Ya lo dijo alguien (¿Maria Mercè Marçal?), que “una mujer sin un hombre es como un pez sin bicicleta”. Y las chicas de The L Word tuvieron cinco temporadas para demostrarlo -sobre el intento de recuperarlas, años después, en la Generación Q, vale más ni hablar.
Más que amigasThe L Word
Como en cualquier culebrón que se precie, hubo de todo a lo largo de los setenta capítulos que se rodaron de la serie original: cuernos, enfermedades, nacimientos, rupturas, abusos sexuales, muertes, transiciones e incluso un asesinato que, las cosas como son, algunas celebramos –incluso para morir tenía que ser tan teatral, la pobrecita e insoportable Jenny Shecter–.

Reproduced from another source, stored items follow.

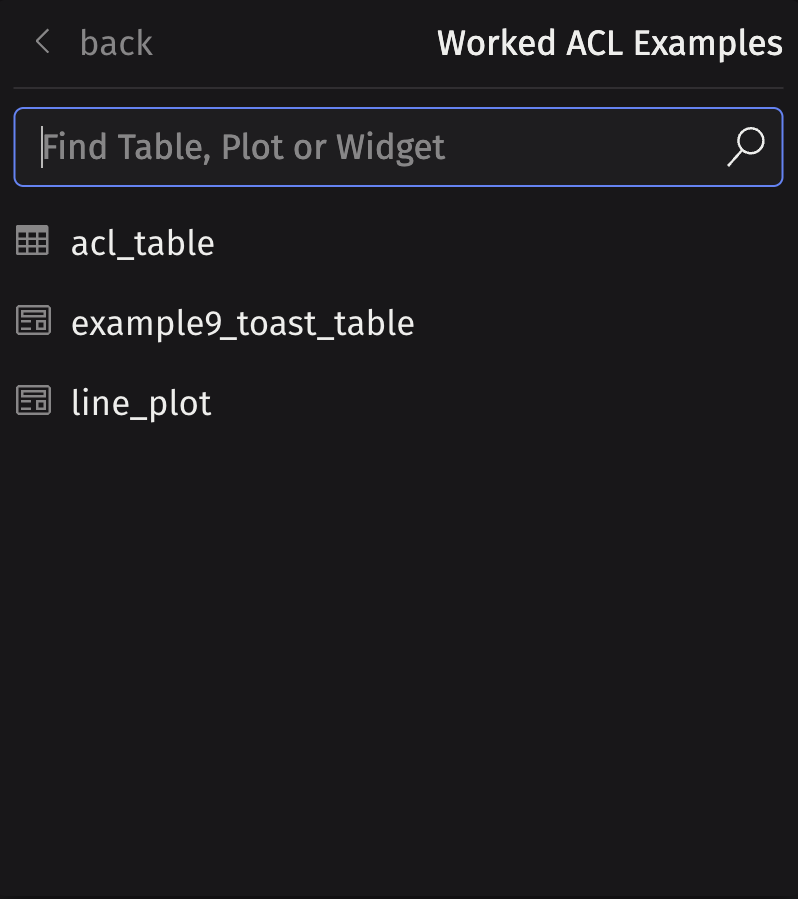Open the acl_table item
Viewport: 798px width, 899px height.
(399, 243)
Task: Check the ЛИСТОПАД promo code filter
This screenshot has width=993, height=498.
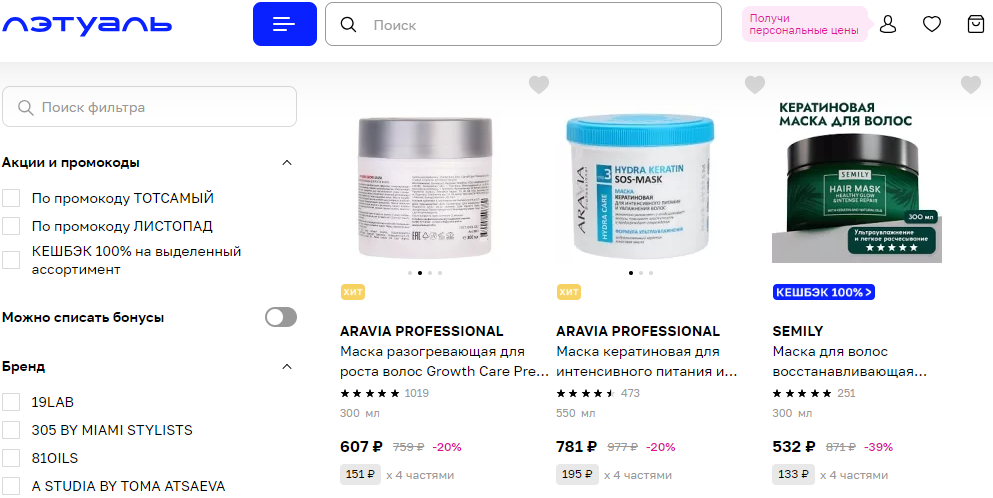Action: click(x=11, y=226)
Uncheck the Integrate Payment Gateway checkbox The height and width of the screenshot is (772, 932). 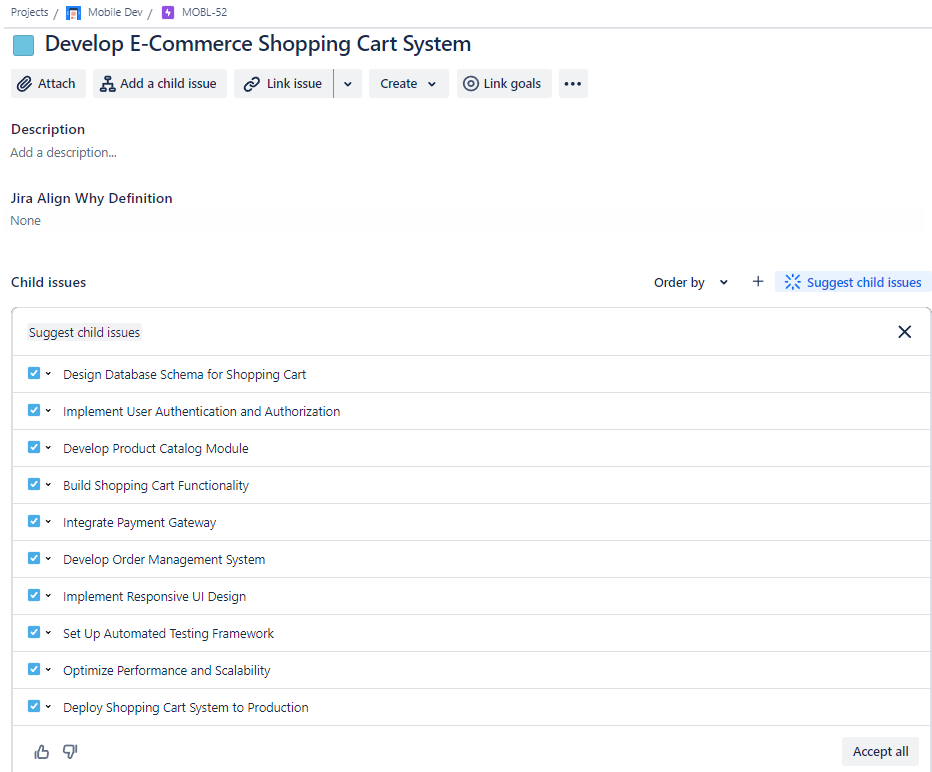(x=34, y=522)
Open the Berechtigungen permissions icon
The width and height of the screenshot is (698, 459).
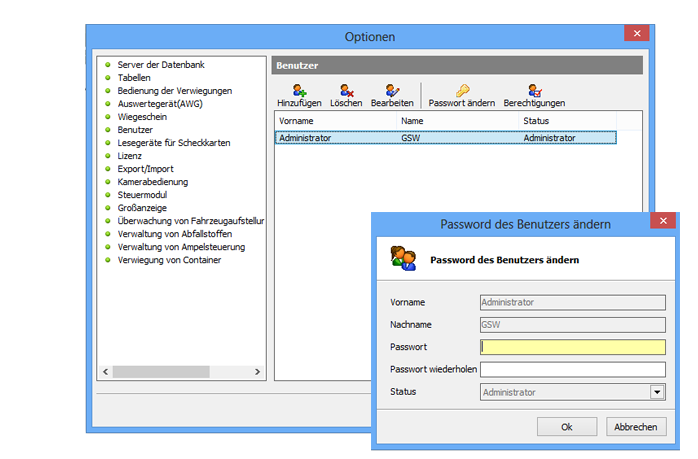pos(534,91)
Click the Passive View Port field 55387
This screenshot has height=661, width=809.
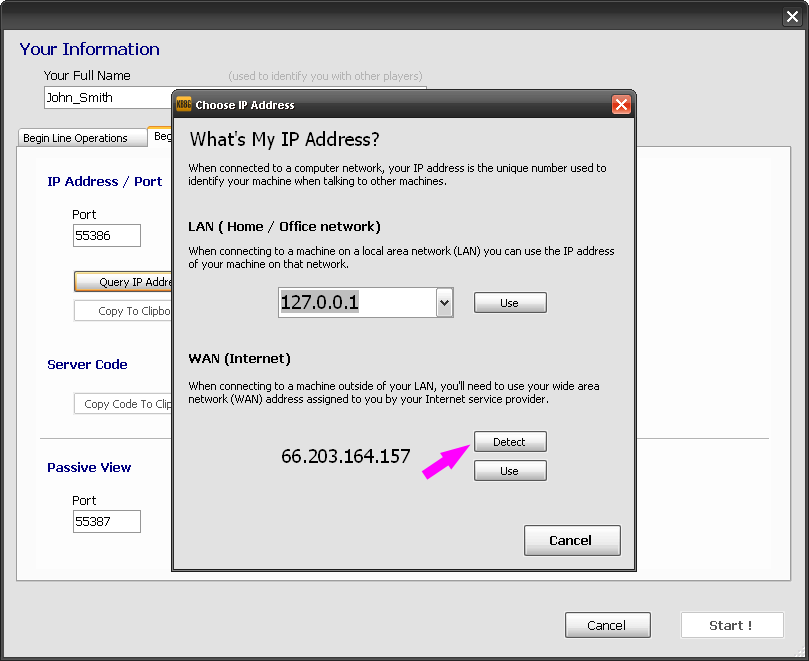106,521
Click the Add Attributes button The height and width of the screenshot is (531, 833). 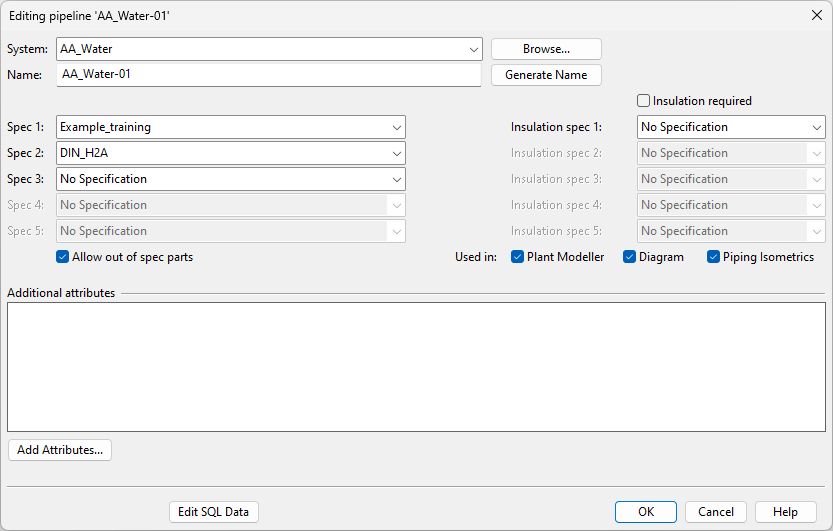[x=60, y=450]
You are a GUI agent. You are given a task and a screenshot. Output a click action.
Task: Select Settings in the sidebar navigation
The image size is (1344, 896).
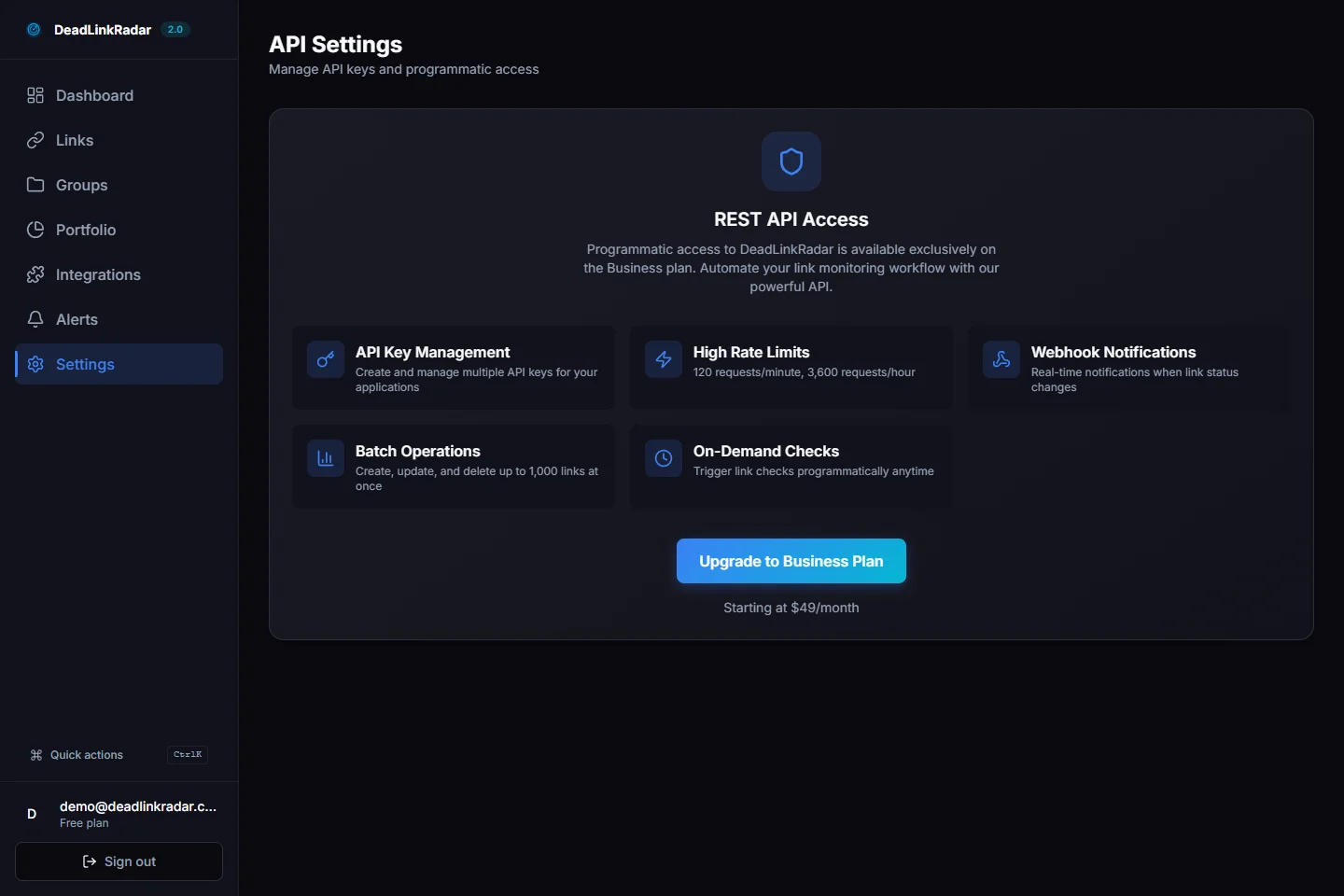[x=85, y=364]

Conectándolo todo estaba The Chart, ese esquema que gestionaba Alice y que servía para mantener visibles todas las relaciones que mantenían conectadas a las protagonistas de la serie y que hablaba de un ecosistema en el que las mujeres lesbianas tendían a relacionarse entre ellas: nada nuevo bajo el sol, en realidad, pues ya el mismo título advertía de lo que se proponía aquella ficción.

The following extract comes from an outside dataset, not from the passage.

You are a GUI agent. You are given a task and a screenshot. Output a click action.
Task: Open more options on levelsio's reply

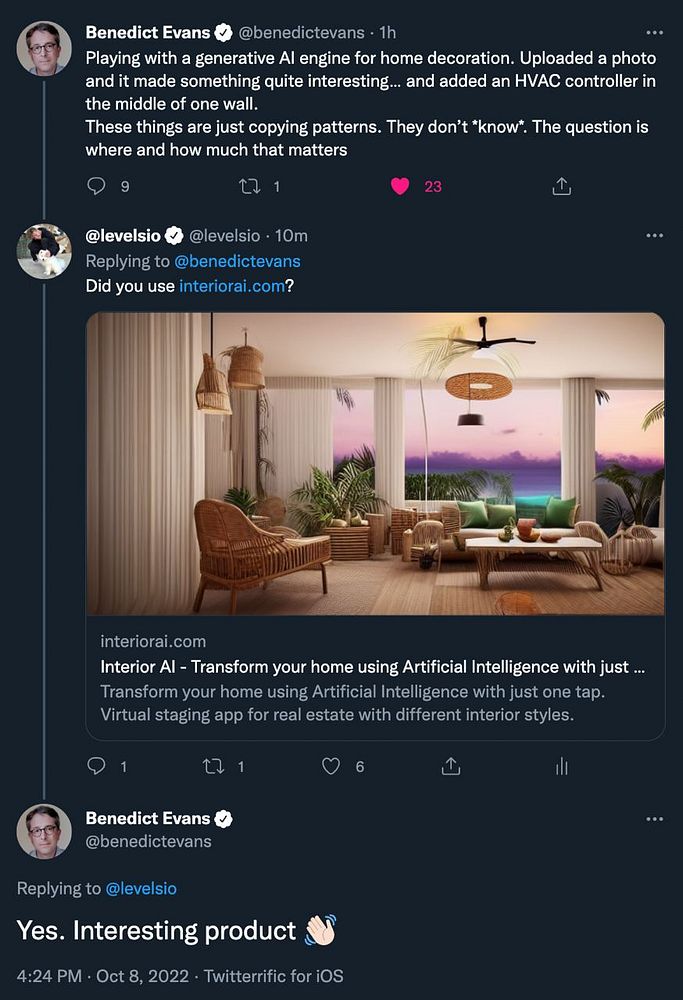click(654, 236)
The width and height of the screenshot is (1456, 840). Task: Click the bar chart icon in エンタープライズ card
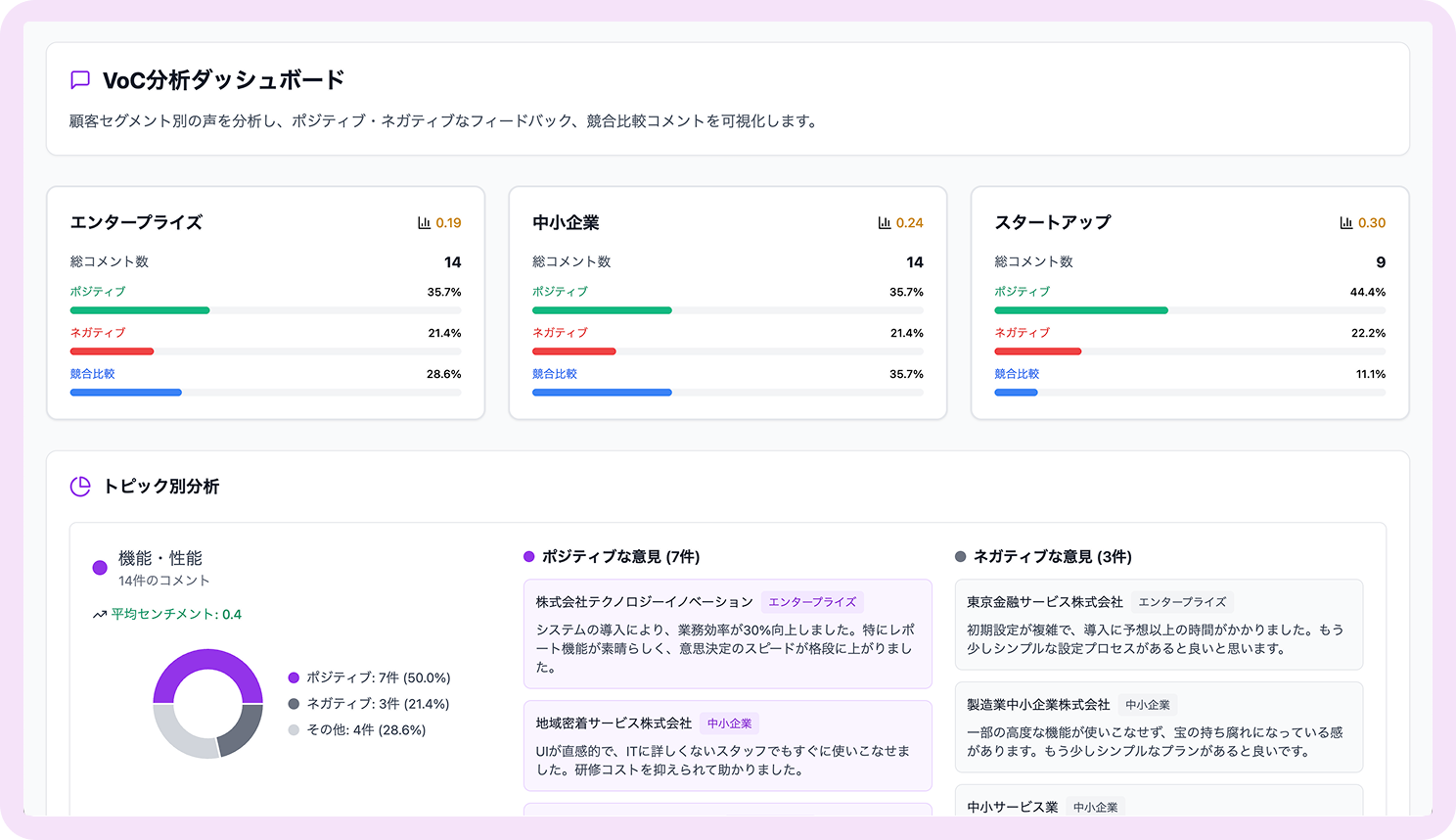424,223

Titulándola como The L Word se hacía referencia a la incomodidad que todavía provocaba (¿y provoca?) la palabra “lesbiana” en muchísimos entornos, en los que la homosexualidad femenina no sólo es juzgada desde una homofobia ancestral sino también desde un machismo imperante.
‘The L Word’ fue, más allá de sus errores, la que empezó a hacer del mundo un lugar un poquito mejor.

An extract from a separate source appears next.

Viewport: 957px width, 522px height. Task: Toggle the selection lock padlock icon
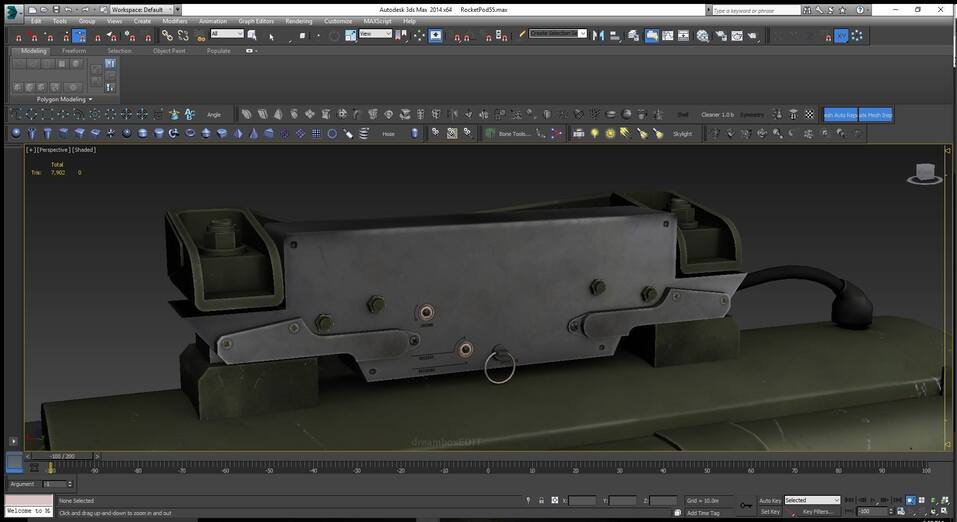click(x=542, y=500)
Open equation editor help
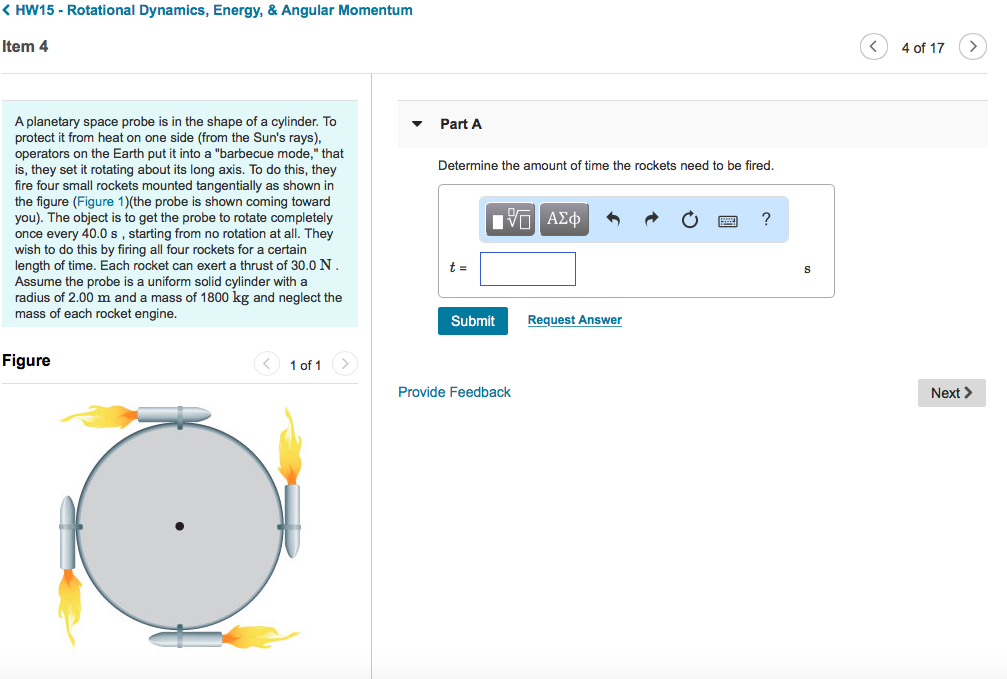Screen dimensions: 1007x679 tap(765, 219)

Puede que fuera el gesto más manifiestamente político de una serie que, sí, a menudo se perdía por los caminos de la telenovela convencional pero que al menos sirvió para trascender el tan explotado personaje secundario de “la lesbiana” que hacía que cualquier ficción tuviera un puntito extra de esa tan anhelada diversidad. Sobre la traducción con la que la estrenaron en diferentes países de Latinoamérica, Más que amigas, sobran las palabras.
La ficción vs la realidad
Muchas cosas han pasado desde el estreno de la serie. Y tantas otras quedan por pasar. Las lesbianas ya podemos casarnos con todos los derechos en España, sí, y también podemos intentar tener un hijo a través de la seguridad social. La mayoría de los papeles que tenemos que rellenar para ello, sin embargo, siguen hablando de un padre y una madre, de la misma manera que las conversaciones alrededor de la vida íntima de una pareja de mujeres siguen cayendo habitualmente en toda una serie de tópicos que la sociedad no ha sido todavía capaz de superar.
No hay que olvidar, en todo caso, que The L Word llegó cuando no hacía ni 15 años que la Organización Mundial de la Salud había finalmente eliminado la homosexualidad de la clasificación internacional de enfermedades, si bien a día de hoy sigue siendo considerada ilegal en decenas de países alrededor del mundo.
Puede que no fuera la mejor serie del siglo, ni de la década, puede que no fuera ni siquiera la mejor serie de su año ni de su canal (Showtime). Pero fue, más allá de sus errores, la que empezó a hacer del mundo un lugar un poquito mejor: quién sabe qué habría sido de todas nosotras sin The L Word.